Llegué puntual a las 6:00 a.m. como miembro suplente. Como tantos otros ciudadanos responsables, cumplí. Lo que no cumplió fue el sistema. El material electoral recién llegaba. No estaba distribuido. No había condiciones mínimas. Terminamos instalando la mesa entre los miembros de mesa, improvisando lo que debía ser una operación planificada al milímetro. La votación comenzó poco después de las 9:00 a.m.: dos horas tarde, con personas discapacitadas en la cola y muchos reclamando airadamente la tardanza.
No fue un hecho aislado. Más de 75 locales de votación se vieron afectados por retrasos logísticos, y decenas de miles de ciudadanos –más de 60 mil solo en Lima– no pudieron votar a tiempo. El propio Jurado Nacional de Elecciones reconoció que cerca del 30% de mesas no se instaló oportunamente. En cualquier estándar internacional, esto sería inaceptable. En países de la OCDE, la puntualidad en la apertura de mesas supera el 95%. En Chile o Uruguay –nuestros vecinos más comparables–, el proceso electoral es casi un ritual de precisión logística. En Estonia, el voto digital permite incluso sufragar desde casa. Aquí, en cambio, seguimos lidiando con impresoras que no funcionan y cartuchos de tinta que se agotan. Sí, cartuchos.

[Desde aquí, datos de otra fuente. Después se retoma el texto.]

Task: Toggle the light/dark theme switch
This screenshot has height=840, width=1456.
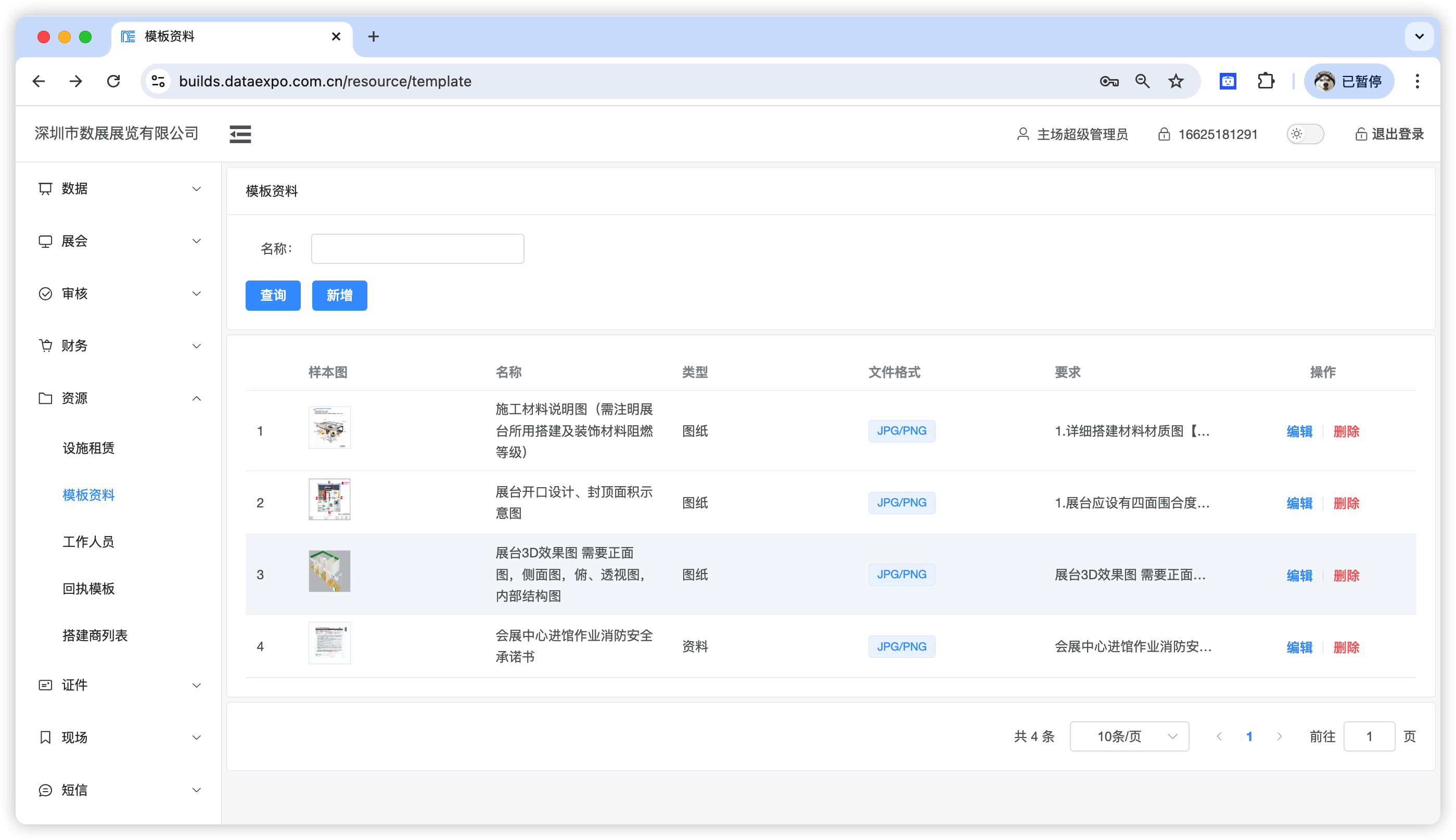Action: point(1305,134)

Tras el caos inicial, la jornada fluyó razonablemente bien. La ciudadanía –como siempre– estuvo a la altura. Familias llevando comida a los miembros de mesa, padres enseñando a sus hijos el valor del voto. La democracia sostenida por los ciudadanos, a pesar del Estado. Pero el verdadero colapso llegó en el escrutinio. Computadoras que se cuelgan. Impresoras que fallan. Actas que salen incompletas. Papeles membretados que se acaban. Tinta insuficiente. Horas de incertidumbre sobre la validez de lo que estábamos registrando. Terminamos cerca de las 2:00 a.m. del día siguiente, agotados y con una sensación incómoda: habíamos cumplido, pero el sistema no.
Este no es un problema anecdótico. Es una crisis de gestión. La evidencia es contundente: la ONPE contrató a una empresa logística cuestionada –y más cara que otras alternativas– que no cumplió con la entrega del material. Hubo fallas en supervisión, en tecnología, en planificación. Y lo más grave: según denuncias, las autoridades ya tenían señales previas de la crisis y no actuaron a tiempo. Esto tiene nombre en gestión pública: negligencia, si no corrupción.

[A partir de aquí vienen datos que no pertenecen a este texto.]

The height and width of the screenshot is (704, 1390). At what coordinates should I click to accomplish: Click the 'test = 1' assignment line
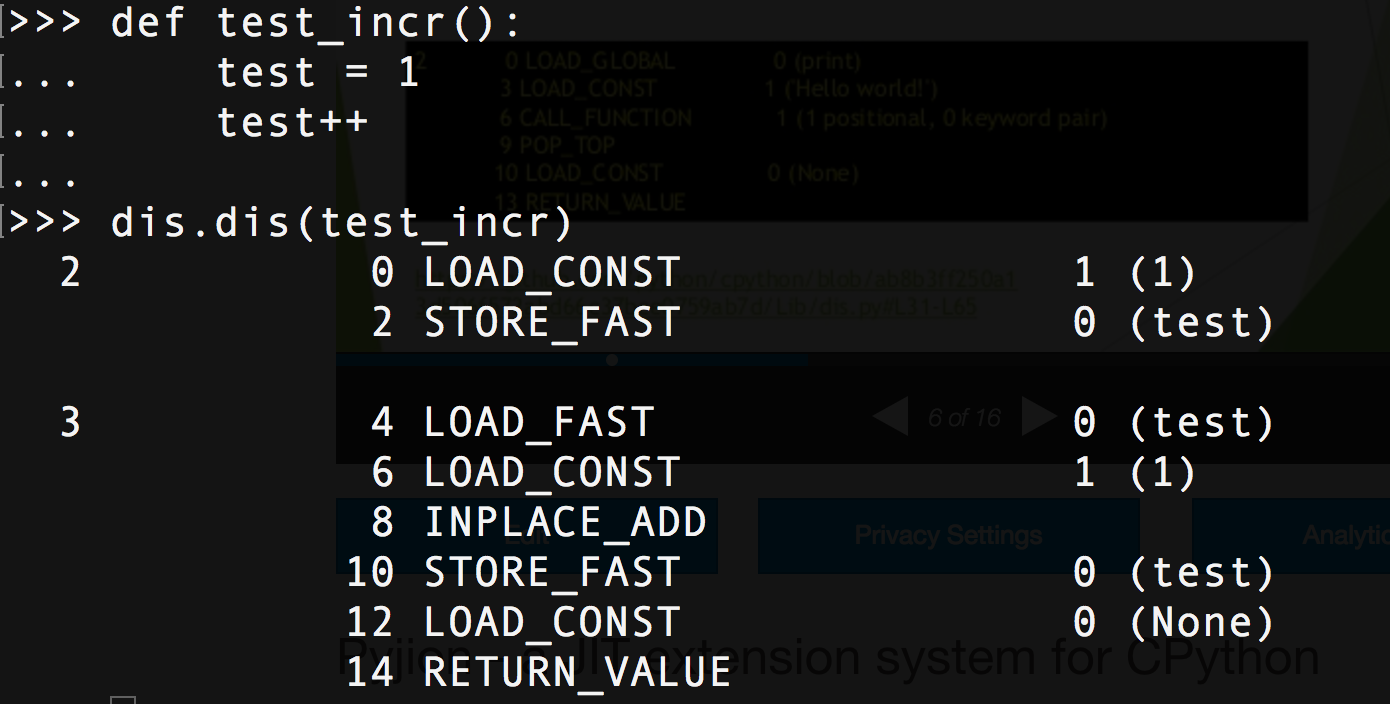pyautogui.click(x=318, y=72)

Pero hay algo aún más preocupante: la actitud frente al ciudadano. El jefe de la ONPE, Piero Corvetto, pidió disculpas a medias y extendió el horario de votación. Incluso se habló de perdonar multas. Pero eso no es solución. Es, en el mejor de los casos, un parche. En el peor, una muestra de desconexión. Porque el problema no es la multa, es el derecho. Cuando más de 60 mil ciudadanos oficialmente quedan sin votar, cuando el proceso depende de la improvisación de los propios electores, cuando la autoridad responde con explicaciones tardías –“me fui a dormir sin saber”, según su propia declaración pública–, no estamos frente a un error logístico. Estamos frente a una falla institucional. Y esa falla tiene costos: costos en confianza, costos en legitimidad, costos en democracia.
No es casualidad que hoy existan pedidos para la salida del jefe de la ONPE, en medio de críticas empresariales y políticas por la magnitud de los errores. Ni que organismos electorales internacionales observen con preocupación los retrasos y la incertidumbre generada. La democracia no es solo votar. Es confiar en el proceso.

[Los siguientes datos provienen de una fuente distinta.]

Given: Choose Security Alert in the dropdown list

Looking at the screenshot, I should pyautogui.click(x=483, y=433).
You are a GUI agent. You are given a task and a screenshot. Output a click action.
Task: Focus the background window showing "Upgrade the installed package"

En el sector privado, una experiencia así activa auditorías, cambios de proveedores, renovación de equipos y cambios en la dirección. Aquí, en cambio, seguimos normalizando la mediocridad. Y eso es lo más peligroso. Porque un país puede tolerar un mal servicio. Lo que no puede tolerar es un sistema electoral que funcione mal. Si la ONPE fuera una empresa, no solo tendría un NPS negativo: estaría perdiendo a sus usuarios. En democracia, esos “usuarios” somos todos los ciudadanos.